Dataset entries:
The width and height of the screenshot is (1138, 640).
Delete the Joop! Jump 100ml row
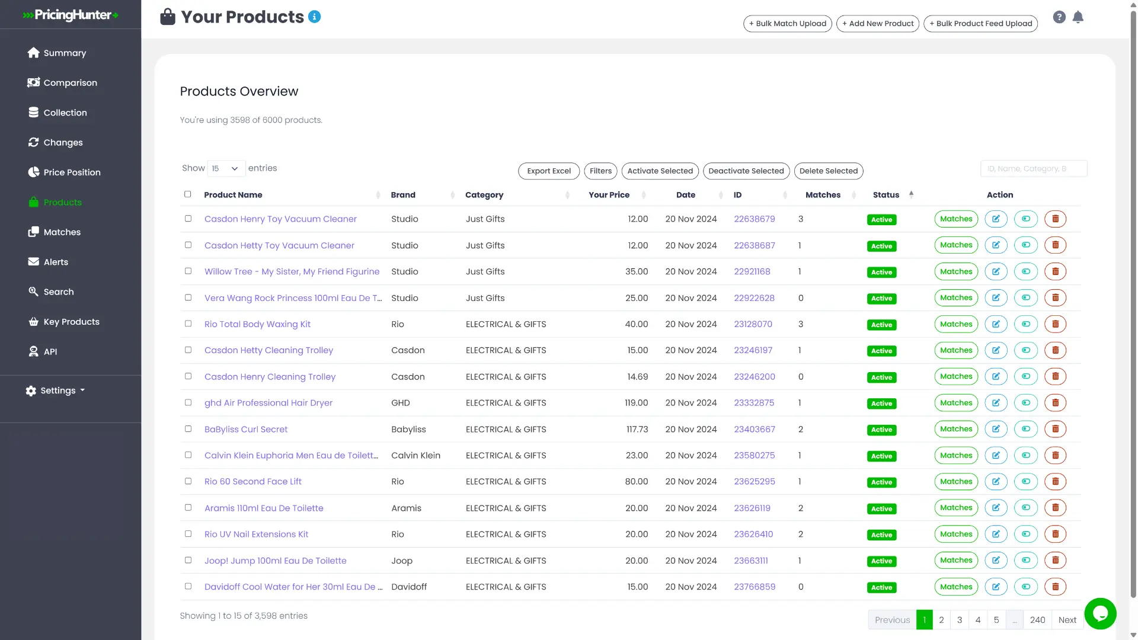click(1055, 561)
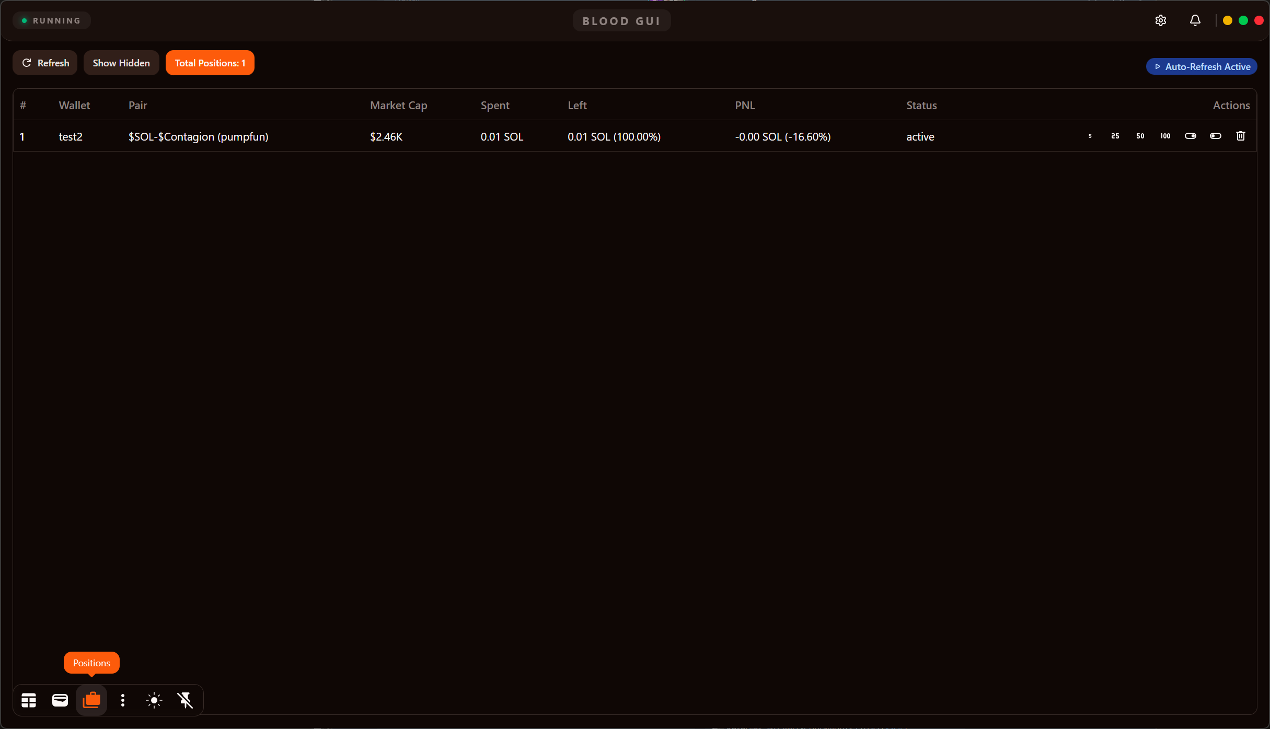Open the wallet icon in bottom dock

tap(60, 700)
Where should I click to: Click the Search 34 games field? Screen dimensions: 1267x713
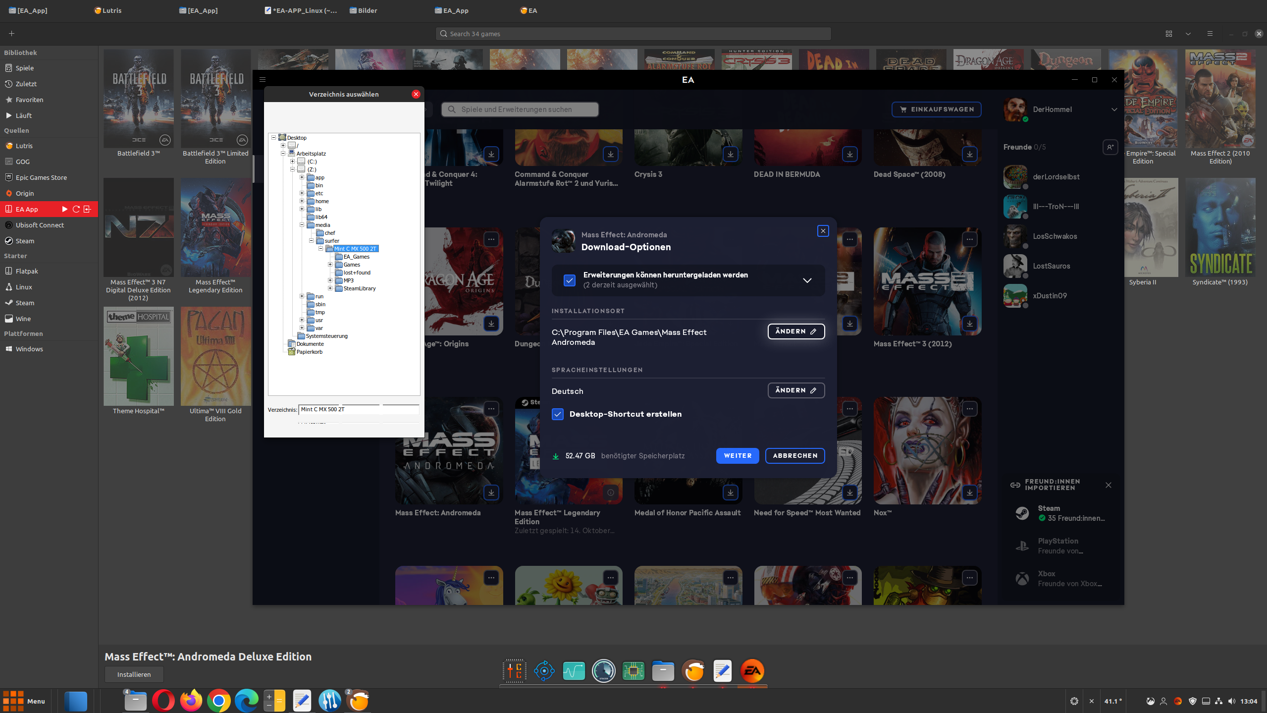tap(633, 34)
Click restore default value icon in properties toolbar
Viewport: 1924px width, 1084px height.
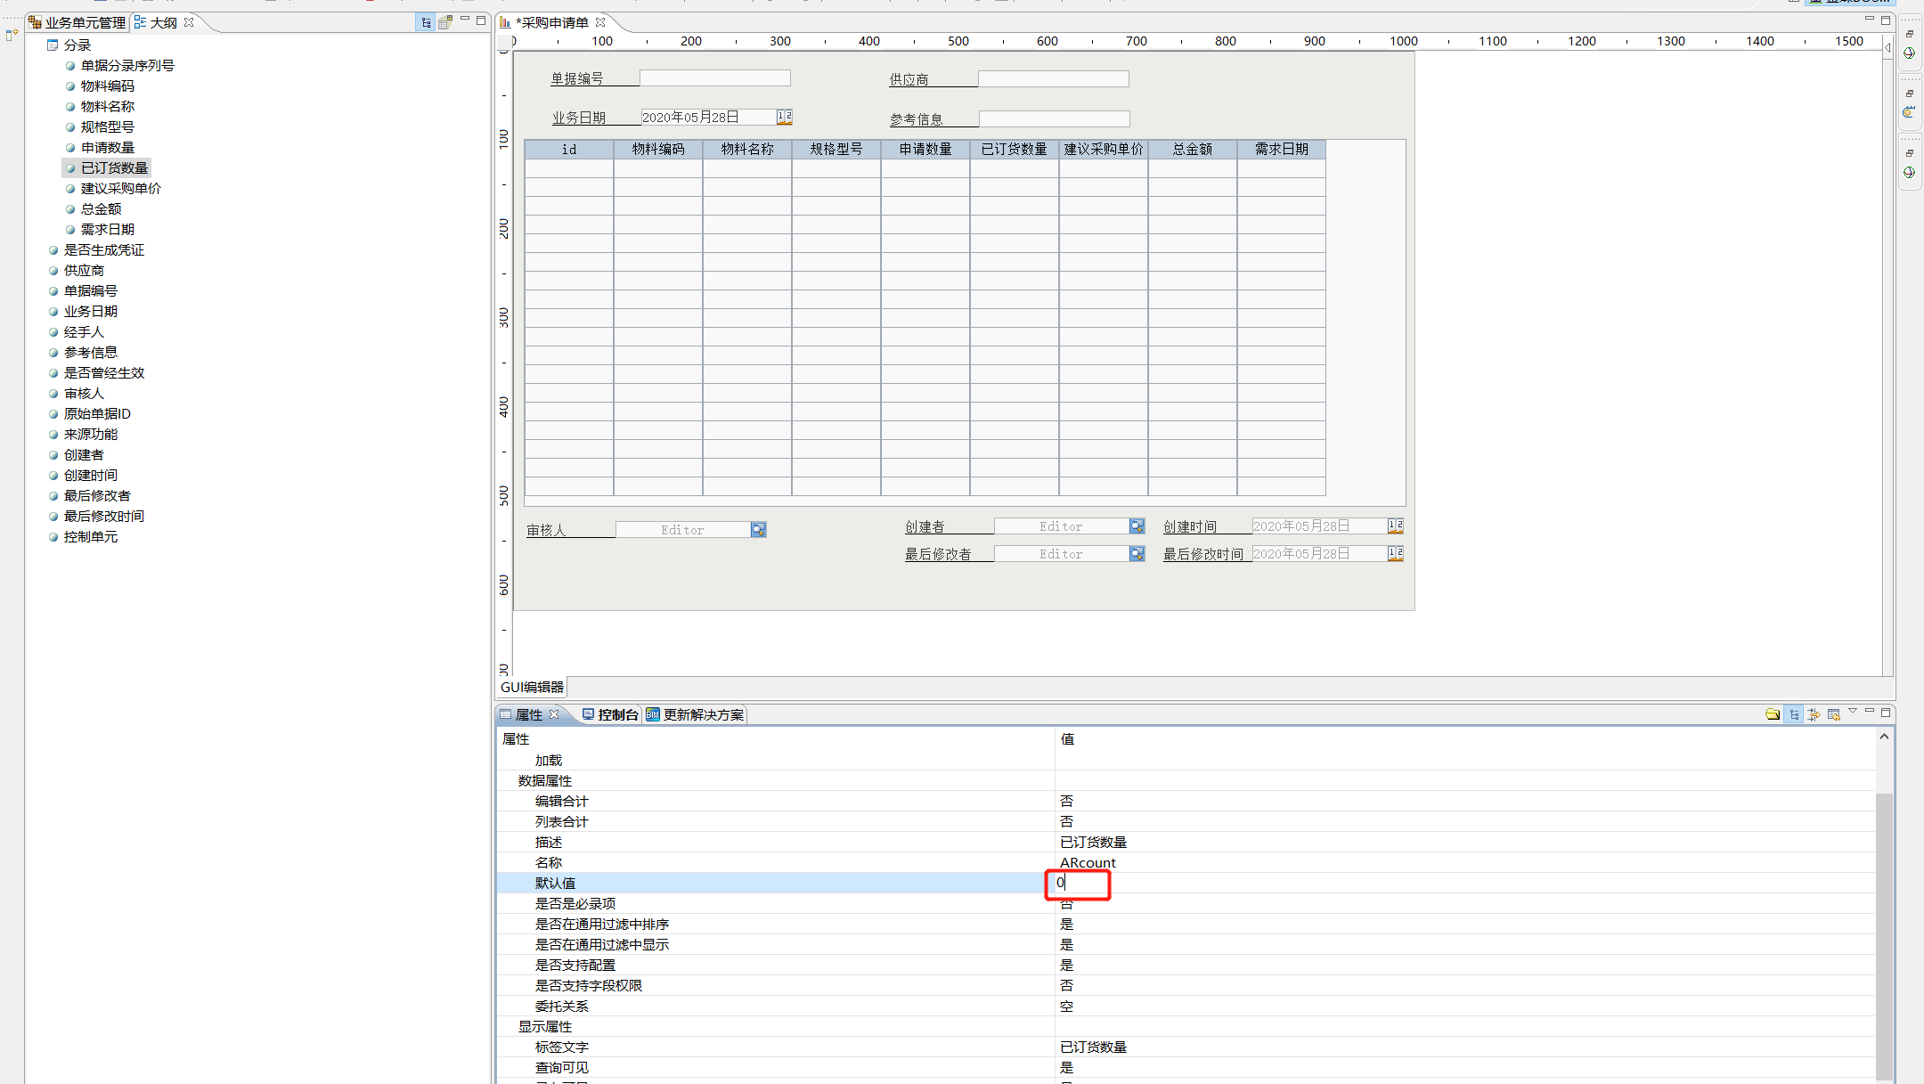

Work required
Write every entry out again exactly, images omitted.

Task response
The width and height of the screenshot is (1138, 640).
Delete the Joop! Jump 100ml row
click(1055, 561)
Open the wallet icon in bottom dock

tap(60, 700)
Where should I click to: Click the Search 34 games field? Screen dimensions: 1267x713
tap(633, 34)
Click restore default value icon in properties toolbar
Viewport: 1924px width, 1084px height.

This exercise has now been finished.